> Action item
Word for word, give again the line holding "Switch to the LAYERS tab" and each line after it to the end of the listing below.

Supplied records: Begin

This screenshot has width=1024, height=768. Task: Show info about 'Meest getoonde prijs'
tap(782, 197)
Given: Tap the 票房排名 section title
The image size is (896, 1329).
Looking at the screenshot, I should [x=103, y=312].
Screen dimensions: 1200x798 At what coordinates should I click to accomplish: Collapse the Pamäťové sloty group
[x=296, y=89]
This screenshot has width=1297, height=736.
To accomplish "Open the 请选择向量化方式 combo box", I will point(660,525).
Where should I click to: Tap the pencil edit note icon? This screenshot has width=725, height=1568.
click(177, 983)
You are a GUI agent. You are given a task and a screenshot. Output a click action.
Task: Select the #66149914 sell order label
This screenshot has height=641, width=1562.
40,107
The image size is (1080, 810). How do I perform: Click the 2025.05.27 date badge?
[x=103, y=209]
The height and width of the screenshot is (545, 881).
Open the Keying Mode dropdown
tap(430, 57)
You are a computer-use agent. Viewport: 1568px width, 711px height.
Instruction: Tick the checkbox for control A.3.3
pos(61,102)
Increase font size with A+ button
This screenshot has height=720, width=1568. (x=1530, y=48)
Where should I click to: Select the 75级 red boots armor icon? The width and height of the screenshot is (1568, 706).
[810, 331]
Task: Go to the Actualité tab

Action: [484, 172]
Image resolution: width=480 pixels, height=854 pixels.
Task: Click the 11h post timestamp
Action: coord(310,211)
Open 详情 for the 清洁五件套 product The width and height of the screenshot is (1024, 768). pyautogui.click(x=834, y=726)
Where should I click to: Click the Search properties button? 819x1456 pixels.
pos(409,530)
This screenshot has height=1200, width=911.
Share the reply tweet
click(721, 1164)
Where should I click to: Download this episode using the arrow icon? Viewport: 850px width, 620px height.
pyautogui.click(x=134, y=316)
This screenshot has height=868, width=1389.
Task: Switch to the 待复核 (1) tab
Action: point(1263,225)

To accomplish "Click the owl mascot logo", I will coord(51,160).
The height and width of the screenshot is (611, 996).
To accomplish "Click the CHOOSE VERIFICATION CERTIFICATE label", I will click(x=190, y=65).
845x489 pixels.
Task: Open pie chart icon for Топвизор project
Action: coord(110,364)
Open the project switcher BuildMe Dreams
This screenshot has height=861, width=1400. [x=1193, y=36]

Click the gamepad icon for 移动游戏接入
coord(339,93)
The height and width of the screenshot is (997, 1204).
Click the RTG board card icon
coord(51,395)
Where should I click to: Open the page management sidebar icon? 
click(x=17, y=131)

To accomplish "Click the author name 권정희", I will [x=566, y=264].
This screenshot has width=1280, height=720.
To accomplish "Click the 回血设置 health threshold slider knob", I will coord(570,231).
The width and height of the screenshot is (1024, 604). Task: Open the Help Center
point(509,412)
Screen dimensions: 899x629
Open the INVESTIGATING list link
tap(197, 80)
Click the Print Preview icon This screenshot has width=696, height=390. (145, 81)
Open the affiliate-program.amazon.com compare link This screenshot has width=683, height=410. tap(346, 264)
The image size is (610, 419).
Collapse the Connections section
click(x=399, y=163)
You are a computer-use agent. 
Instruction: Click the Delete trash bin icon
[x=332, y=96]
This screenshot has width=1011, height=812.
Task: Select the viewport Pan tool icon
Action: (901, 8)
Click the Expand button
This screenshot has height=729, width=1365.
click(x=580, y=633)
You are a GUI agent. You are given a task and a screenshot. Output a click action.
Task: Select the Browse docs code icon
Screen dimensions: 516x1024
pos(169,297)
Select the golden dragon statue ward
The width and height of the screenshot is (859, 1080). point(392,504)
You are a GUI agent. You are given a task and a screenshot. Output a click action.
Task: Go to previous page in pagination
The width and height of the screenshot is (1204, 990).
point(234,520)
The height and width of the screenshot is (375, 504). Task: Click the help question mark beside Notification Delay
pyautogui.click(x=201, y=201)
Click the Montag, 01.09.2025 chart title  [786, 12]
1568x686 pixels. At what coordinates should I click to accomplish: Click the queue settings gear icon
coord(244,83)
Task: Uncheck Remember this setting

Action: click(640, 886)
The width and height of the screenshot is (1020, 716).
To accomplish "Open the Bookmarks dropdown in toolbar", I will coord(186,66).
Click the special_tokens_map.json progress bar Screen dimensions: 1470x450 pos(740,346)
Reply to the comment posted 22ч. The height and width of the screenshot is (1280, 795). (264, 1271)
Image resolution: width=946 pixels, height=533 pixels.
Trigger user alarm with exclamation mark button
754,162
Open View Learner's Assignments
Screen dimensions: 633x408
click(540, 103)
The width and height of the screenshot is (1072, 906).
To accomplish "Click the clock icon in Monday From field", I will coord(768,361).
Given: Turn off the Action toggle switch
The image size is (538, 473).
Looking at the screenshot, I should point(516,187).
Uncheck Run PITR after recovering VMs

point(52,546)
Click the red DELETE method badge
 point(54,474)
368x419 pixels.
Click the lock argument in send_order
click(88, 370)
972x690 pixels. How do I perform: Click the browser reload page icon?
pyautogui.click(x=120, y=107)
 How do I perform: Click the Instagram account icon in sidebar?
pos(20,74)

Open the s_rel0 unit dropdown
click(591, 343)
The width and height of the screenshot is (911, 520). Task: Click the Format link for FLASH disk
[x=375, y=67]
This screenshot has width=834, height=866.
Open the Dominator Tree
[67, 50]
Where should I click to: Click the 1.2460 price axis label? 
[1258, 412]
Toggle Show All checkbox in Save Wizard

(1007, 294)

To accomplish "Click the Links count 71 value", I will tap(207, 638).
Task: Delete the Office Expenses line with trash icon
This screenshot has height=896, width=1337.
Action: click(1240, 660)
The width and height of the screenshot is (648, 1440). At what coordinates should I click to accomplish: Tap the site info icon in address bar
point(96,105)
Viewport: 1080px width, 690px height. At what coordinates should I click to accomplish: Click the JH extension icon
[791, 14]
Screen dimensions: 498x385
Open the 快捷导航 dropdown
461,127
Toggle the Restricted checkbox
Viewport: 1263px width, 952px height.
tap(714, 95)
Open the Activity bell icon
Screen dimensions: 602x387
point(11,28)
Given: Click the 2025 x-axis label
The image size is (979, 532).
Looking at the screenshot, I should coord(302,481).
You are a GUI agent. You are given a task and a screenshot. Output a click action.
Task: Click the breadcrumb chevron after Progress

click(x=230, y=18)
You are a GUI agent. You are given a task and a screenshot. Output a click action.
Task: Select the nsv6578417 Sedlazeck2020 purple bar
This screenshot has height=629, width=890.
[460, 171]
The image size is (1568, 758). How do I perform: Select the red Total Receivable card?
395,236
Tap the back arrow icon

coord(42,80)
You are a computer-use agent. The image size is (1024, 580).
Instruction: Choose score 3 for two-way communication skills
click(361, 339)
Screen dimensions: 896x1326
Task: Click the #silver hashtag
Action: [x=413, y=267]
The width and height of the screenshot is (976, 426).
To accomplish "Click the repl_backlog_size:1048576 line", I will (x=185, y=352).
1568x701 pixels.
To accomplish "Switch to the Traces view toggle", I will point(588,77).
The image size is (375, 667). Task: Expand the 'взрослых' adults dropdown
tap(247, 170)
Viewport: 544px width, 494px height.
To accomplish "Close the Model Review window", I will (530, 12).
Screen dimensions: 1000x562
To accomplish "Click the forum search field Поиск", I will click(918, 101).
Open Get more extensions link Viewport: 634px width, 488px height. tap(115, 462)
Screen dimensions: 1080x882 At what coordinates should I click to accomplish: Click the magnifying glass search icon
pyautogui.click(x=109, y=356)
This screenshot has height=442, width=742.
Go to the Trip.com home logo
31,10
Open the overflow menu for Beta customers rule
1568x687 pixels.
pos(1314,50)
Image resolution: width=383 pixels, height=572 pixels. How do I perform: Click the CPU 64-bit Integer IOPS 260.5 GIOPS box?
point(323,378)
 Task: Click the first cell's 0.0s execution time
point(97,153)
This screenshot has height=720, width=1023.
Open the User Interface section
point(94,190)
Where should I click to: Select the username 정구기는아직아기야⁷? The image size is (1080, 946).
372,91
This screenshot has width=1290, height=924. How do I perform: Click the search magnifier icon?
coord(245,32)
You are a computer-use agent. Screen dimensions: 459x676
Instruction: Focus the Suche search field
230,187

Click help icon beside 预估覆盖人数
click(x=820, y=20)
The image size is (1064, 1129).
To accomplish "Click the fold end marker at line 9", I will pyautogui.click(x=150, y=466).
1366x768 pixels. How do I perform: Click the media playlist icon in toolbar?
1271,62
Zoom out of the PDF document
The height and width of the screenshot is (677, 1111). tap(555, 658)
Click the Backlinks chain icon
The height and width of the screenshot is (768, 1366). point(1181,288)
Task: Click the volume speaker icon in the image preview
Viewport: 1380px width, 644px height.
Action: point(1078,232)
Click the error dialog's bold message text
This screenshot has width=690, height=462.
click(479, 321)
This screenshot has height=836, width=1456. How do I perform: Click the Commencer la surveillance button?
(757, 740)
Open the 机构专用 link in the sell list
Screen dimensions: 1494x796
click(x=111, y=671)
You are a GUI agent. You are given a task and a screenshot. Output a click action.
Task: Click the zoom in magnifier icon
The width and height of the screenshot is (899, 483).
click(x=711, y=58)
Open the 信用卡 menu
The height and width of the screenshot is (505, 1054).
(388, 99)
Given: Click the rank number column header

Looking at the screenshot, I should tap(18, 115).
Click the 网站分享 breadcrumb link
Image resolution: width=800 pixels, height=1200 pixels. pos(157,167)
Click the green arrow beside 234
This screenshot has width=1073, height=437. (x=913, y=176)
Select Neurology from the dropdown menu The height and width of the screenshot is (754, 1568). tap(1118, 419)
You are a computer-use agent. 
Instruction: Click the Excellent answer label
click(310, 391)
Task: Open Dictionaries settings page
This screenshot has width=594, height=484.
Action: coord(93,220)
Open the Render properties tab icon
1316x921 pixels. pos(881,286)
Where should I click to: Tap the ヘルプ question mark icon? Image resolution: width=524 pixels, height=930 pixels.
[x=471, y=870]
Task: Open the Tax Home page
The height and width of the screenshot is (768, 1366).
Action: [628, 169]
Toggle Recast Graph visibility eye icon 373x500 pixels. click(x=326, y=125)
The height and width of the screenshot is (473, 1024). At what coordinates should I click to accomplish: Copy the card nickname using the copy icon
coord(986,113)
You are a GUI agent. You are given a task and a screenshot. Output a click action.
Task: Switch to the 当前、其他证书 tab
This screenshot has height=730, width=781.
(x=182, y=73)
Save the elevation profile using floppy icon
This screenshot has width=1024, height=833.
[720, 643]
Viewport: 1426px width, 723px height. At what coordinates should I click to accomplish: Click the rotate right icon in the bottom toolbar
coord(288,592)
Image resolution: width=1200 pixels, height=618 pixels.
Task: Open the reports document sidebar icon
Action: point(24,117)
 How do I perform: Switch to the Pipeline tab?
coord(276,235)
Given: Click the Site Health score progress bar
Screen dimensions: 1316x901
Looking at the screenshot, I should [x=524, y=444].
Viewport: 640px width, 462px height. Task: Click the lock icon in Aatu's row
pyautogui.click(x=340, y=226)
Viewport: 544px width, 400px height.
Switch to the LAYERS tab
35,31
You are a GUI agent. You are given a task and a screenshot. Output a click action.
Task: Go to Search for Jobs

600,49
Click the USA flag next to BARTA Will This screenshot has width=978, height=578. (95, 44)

Supplied records: End

> Exercise output
Switch to the LAYERS tab
35,31
You are a GUI agent. You are given a task and a screenshot. Output a click action.
Task: Go to Search for Jobs

600,49
Click the USA flag next to BARTA Will This screenshot has width=978, height=578. (95, 44)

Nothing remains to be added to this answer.